18/10/2014

CHOQUE EM CADEIA | Discurso Direto


Quatro amigos de infância juntaram-se em 2009 para formar uma banda rock. Com apenas 13 anos de idade, começaram a partilhar - primeiro no quarto de um deles e depois em estúdio - os sons que lhes iam na cabeça e a encontrar uma linguagem comum. Tocaram em festas de escolas, de faculdade, eventos municipais, um pouco por todo o lado. Cantavam em inglês, porque era essa a língua das bandas que mais os apaixonavam (Jimmy Hendrix, Nirvana, Rolling Stones e The Strokes), mas depressa passaram a cantar em português. Era a língua que fazia sentido para retratar a vida deles, dos jovens portugueses. Em 2014, puseram os "Pés na Estrada" e gravaram o seu primeiro álbum , um disco que procura retratar a vida em Portugal, em português.

Portugal Rebelde - Antes de mais, como é quatro amigos de infância se juntam para pôr os “pés na estrada”?

Choque em Cadeia - Desde cedo que sentimos vontade de fazer música. Aos 13 anos começámos a tocar juntos e logo no primeiro ensaio começámos a fazer músicas originais, nunca fomos uma banda muito dada a covers. Com o passar do tempo, fomos evoluindo, sobretudo por causa dos concertos que fomos dando e quando encontrámos o som que procurávamos, decidimos gravar o "Pés na Estrada". É um álbum que nasce graças ao palco.

PR - “Uma banda de rock, sem artifícios nem “manias”, que procura retratar a vida em Portugal, em português.” Este é o melhor cartão de visita dos Choque em Cadeia?

Choque em Cadeia - De facto, achamos que não temos muitos artifícios nem manias. Fazemos música por impulso, é quase como uma necessidade natural que temos de criar novas canções. A simplicidade também é muito importante para nós. Não estamos preocupados em fazer algo muito complexo nem demasiado produzido só porque sim. Simplesmente deixamos que a música nos leve e tentamos sempre manter viva a sua essência. De qualquer maneira, achamos que a melhor maneira de nos conhecer não pode ser uma frase, mas sim ouvir-nos a tocar, de preferência ao vivo!

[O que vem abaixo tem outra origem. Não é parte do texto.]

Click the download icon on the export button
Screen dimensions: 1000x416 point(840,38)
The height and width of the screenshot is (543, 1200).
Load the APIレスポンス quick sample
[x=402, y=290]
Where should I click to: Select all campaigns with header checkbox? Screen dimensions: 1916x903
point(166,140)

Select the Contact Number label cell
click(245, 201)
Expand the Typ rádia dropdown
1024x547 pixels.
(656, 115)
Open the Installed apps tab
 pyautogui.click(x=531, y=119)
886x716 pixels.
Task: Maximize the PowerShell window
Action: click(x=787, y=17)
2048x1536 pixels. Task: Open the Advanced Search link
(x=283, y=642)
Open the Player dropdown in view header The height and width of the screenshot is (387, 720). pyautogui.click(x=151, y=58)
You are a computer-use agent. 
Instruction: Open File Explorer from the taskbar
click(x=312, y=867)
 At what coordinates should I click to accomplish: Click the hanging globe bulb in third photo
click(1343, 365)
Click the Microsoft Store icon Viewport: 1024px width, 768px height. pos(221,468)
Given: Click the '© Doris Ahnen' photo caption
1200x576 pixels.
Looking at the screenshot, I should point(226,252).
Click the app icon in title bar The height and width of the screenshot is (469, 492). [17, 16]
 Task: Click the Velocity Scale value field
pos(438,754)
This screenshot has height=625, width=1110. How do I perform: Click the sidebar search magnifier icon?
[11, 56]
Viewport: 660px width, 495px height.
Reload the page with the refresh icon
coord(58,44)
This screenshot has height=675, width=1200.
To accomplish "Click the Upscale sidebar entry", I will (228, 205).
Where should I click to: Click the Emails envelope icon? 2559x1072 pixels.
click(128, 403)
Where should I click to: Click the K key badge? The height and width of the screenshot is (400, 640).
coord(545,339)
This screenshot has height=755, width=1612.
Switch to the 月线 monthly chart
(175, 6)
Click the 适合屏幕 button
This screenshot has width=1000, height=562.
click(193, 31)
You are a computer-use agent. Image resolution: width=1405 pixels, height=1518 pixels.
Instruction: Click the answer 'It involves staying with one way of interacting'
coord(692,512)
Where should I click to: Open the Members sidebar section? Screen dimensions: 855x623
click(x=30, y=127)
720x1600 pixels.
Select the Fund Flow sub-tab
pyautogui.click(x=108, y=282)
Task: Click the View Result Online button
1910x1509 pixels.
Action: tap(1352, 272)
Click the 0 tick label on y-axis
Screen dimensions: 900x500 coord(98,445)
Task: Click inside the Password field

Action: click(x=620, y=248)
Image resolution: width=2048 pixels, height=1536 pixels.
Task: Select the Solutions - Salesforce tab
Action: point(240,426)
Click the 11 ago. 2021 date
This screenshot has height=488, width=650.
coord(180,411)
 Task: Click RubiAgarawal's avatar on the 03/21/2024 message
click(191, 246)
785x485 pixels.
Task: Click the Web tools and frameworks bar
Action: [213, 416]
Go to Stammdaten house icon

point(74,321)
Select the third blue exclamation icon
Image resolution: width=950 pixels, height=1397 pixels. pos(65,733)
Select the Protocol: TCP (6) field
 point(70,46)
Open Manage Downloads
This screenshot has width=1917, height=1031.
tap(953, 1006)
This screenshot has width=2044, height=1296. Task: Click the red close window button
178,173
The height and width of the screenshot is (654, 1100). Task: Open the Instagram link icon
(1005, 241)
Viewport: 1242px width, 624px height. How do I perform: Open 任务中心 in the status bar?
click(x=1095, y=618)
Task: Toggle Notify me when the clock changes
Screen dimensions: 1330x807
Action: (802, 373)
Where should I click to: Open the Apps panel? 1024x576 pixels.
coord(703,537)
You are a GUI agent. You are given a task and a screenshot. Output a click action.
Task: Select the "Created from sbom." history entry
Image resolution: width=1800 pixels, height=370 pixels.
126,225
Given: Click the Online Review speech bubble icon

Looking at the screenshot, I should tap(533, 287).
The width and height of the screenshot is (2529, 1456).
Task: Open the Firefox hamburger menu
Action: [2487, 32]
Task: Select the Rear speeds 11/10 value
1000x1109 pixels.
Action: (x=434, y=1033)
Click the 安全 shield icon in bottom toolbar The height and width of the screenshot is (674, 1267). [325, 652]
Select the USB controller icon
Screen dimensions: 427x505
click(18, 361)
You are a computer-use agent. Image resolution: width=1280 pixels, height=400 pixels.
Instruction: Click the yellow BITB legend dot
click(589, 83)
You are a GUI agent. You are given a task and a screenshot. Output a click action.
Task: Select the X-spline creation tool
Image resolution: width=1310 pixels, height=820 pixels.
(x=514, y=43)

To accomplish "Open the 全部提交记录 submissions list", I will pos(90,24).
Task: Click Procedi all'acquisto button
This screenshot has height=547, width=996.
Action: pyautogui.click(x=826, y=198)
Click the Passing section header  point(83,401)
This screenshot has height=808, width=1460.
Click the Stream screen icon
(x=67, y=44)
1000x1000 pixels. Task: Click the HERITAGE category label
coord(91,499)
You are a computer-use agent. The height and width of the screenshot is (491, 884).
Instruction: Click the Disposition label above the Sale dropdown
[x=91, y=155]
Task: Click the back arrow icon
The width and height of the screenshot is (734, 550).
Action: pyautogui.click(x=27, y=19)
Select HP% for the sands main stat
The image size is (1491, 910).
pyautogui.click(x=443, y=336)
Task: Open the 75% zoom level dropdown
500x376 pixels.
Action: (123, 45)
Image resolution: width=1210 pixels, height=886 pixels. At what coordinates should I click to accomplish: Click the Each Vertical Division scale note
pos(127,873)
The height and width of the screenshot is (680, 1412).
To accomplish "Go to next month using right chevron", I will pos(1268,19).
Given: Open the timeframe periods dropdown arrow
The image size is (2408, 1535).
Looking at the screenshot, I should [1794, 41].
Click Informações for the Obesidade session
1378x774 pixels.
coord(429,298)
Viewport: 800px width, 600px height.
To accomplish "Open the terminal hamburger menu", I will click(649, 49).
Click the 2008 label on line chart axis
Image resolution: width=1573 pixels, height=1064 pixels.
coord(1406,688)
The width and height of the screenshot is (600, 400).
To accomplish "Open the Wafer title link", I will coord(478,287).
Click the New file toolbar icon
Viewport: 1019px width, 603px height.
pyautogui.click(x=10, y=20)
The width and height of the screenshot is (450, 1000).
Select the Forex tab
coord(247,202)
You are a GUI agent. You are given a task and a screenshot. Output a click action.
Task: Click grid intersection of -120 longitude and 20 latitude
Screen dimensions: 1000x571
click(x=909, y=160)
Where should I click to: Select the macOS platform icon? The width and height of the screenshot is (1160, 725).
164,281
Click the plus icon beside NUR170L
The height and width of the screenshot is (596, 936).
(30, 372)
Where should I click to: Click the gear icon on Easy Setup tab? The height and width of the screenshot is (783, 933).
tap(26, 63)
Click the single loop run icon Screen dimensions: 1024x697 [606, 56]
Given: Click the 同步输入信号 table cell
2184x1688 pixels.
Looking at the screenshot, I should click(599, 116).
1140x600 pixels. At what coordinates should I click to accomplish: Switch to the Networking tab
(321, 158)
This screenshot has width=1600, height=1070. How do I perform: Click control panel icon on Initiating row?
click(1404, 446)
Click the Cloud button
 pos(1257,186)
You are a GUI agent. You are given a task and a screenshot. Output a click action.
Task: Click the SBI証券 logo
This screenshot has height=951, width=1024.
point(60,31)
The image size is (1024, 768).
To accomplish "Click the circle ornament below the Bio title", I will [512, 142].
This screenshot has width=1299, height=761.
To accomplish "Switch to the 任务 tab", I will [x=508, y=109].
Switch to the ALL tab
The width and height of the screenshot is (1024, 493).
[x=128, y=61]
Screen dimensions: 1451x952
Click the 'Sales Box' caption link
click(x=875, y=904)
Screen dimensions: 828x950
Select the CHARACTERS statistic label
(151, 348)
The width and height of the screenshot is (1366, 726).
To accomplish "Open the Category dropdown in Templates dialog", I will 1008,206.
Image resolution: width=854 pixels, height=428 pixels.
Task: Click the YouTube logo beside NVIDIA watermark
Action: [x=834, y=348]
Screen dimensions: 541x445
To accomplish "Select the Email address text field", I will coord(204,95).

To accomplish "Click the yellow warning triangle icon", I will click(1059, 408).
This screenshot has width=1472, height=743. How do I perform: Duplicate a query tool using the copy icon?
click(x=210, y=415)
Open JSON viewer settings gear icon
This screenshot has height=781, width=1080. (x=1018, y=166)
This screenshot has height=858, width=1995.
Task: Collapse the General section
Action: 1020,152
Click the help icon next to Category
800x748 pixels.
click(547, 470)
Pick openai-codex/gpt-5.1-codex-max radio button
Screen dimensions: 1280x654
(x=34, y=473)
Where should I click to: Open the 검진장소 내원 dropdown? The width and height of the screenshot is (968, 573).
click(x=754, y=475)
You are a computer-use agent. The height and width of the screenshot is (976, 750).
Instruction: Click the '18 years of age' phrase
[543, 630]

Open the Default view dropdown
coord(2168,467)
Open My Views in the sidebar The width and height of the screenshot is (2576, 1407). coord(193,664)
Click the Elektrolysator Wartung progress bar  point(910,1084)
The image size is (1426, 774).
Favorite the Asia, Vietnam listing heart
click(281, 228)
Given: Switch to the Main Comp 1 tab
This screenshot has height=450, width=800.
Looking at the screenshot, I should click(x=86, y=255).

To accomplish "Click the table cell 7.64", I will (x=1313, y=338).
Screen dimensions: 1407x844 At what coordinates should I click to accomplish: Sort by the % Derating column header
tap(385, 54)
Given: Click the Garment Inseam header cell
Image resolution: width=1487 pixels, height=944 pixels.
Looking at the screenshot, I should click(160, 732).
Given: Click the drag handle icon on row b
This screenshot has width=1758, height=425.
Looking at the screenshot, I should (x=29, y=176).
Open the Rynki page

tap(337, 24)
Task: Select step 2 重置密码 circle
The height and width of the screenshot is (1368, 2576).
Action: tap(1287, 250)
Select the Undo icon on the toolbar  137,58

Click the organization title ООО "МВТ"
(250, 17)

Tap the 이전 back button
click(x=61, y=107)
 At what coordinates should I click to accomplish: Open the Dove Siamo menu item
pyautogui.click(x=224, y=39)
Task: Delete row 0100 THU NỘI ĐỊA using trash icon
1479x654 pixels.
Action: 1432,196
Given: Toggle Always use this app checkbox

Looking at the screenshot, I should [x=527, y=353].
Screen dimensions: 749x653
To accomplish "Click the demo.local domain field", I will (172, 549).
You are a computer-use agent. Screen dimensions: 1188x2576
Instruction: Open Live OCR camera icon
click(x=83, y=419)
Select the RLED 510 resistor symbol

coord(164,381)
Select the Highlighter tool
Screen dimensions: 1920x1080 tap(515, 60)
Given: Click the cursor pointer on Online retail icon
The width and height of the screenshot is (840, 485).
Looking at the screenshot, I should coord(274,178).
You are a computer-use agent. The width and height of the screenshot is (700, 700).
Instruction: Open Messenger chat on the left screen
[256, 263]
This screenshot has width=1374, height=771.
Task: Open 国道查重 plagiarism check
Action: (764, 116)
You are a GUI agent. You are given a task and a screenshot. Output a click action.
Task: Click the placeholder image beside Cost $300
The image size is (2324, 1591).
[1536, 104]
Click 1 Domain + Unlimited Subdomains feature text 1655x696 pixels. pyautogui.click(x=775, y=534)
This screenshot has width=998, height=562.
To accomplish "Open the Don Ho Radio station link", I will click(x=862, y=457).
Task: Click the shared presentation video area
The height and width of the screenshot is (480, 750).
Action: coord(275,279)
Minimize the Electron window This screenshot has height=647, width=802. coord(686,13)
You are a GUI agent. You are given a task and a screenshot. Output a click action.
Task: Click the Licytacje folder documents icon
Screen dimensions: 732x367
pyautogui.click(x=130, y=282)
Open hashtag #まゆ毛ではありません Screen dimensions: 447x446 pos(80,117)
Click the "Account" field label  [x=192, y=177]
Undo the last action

PR - “Deixa Rolar” é o single de apresentação do álbum “Pés na Estrada”. Este é o tema que melhor define o espírito deste primeiro disco?

Choque em Cadeia - É difícil para nós escolher o tema que melhor define o espírito do disco. Mas achamos que o "Deixa Rolar" se enquadra bem naquilo que é o "Pés na Estrada". É uma música simples de Rock, que transmite uma atitude e uma maneira de estar com a qual nos identificamos.
Talvez seja um bocado o cliché do "It's only Rock'n'Roll but i like it". Seja como for, estamos a pensar em lançar mais singles nos próximos tempos, queremos rodar o máximo de músicas possível.

PR - Numa frase apenas como caracterizam o álbum “Pés na Estrada”?

Choque em Cadeia - "A liberdade é a nossa maior invenção", é uma frase que está presente no disco, no "Nada a Perder". Até chegámos a pensar em pô-la como título do disco...

PR - Depois da edição do álbum, haverá tempo para pôr os “pés na estrada” e apresentar as canções deste disco ao vivo?

Choque em Cadeia - Sem dúvida! Nós sabemos que estas músicas resultam muito bem ao vivo, até porque, como já dissemos, o disco nasceu muito graças à experiência que fomos ganhando com os concertos. Para além disso o que nós gostamos mais é de tocar ao vivo, não somos propriamente uma banda de estúdio. Vemos o processo de gravação como uma etapa necessária para tocar ao vivo e agora que essa etapa está ultrapassada, estamos ansiosos por ir para a estrada. Brevemente anunciaremos as primeiras datas!

PR - Para terminar, enquanto membros de uma geração que enfrenta problemas bem reais como o desemprego e a "fuga” para o estrangeiro, ainda acreditam que a cantiga é uma arma?

Choque em Cadeia - Sim, hoje, mais do que nunca, a música pode ser uma forma de denunciar o que está mal e de juntar as pessoas à volta de um ideal. Mas também é preciso que haja mais pró-atividade e menos apatia em relação a muitas coisas que estão a acontecer. Tem de ser a nossa geração a preocupar-se com o seu futuro e, sobretudo, não podemos aceitar que nos mandem para o estrangeiro como se fôssemos um mero número numa estatística qualquer.